The constant referrals to Michael Brown as an "unarmed teen" are an attempt by supporters and the media to put a patina of innocence on a 6'4", 300 lb-man who was charging a cop.
This is also the point where I note that more people are killed in the United States each year with fists and legs than with rifles of all kinds, including the much-maligned AR-15.
It doesn't matter if a suspect doesn't have a gun, especially if it is impossible for police to know that fact. Reaching into your pockets, waistband or vehicle in defiance of police orders is an excellent way to get shot.
There's an oft-cited meme on Twitter that the best thing about America since we elected a black president is "all the racial healing."
Of course, there hasn't been a lot of racial healing, and President Barack Obama has done little to help the situation (and likely contributed much to the division) by reflexively chiding law-enforcement in many cases before the facts are known.
The latest year for which we have data, 2015, shows that 258 blacks were killed by police that year. Nearly 6,000 were killed by other blacks.
The rash of homicides in Obama's adopted hometown of Chicago—topping 500 for the year as of Labor Day weekend—are not being driven by officer-involved shootings.
To paraphrase the Good book, blacks killed by police are the mote in the law enforcement's eye. The log is black-on-black murder in the black community's eye.
The attitude in the video below isn't going to contribute to restraint on those stressful situations where police encounter blacks suspected of felonies.

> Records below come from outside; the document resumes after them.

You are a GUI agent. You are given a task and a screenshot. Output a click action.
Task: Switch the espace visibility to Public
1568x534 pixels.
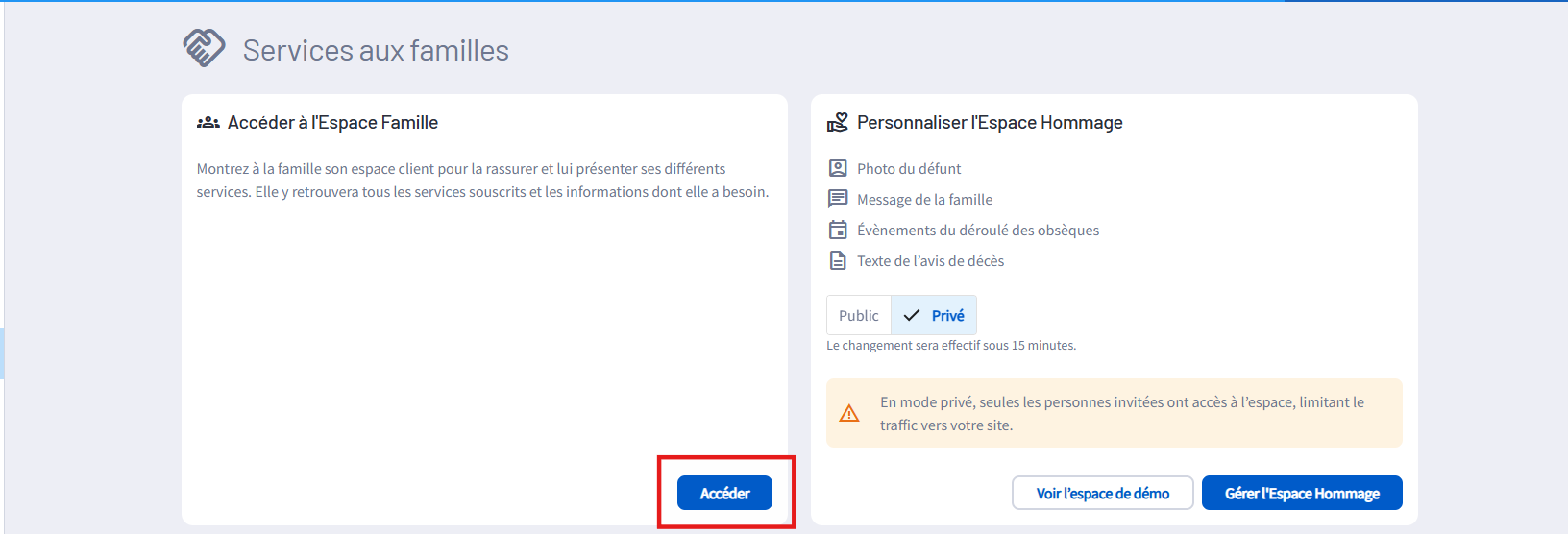point(859,315)
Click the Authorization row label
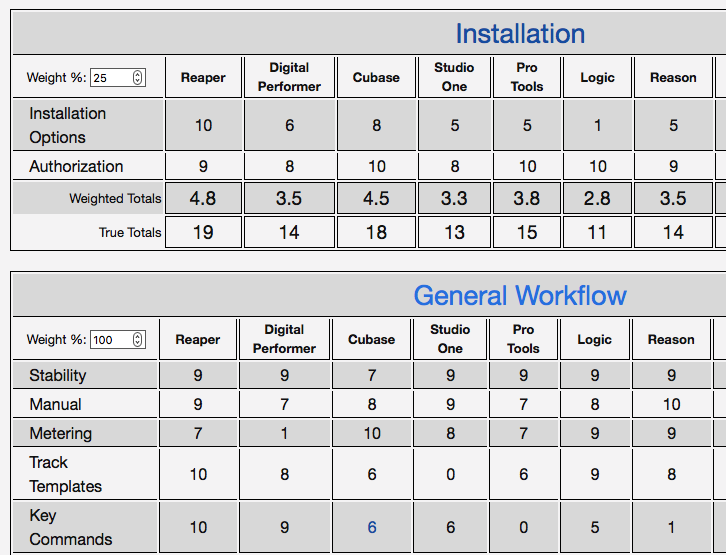Image resolution: width=726 pixels, height=555 pixels. coord(76,167)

Want to make cops more nervous around black suspects? More likely to make a fatal mistake? This certainly helps.
And cops have reason to be nervous. From Dallas to Philadelphia to Baton Rouge to New York, police officers are being targeted by unhinged individuals influenced by the lies and distortions of the Black Lives Matter movement.
The solution starts with the black community getting its house in order. Reducing the out-of-wedlock births. Increasing educational opportunities. Reducing black-on-black crime.
How exactly to accomplish this is far beyond me and many smarter people who have been thinking about the issue for decades.
But the Black Lives Matter movement is not focusing on any of those issues. They're focused on police officers who, by and large, are trying to help the black community.
Black Lives Matter is not part of the solution, they're part of the problem.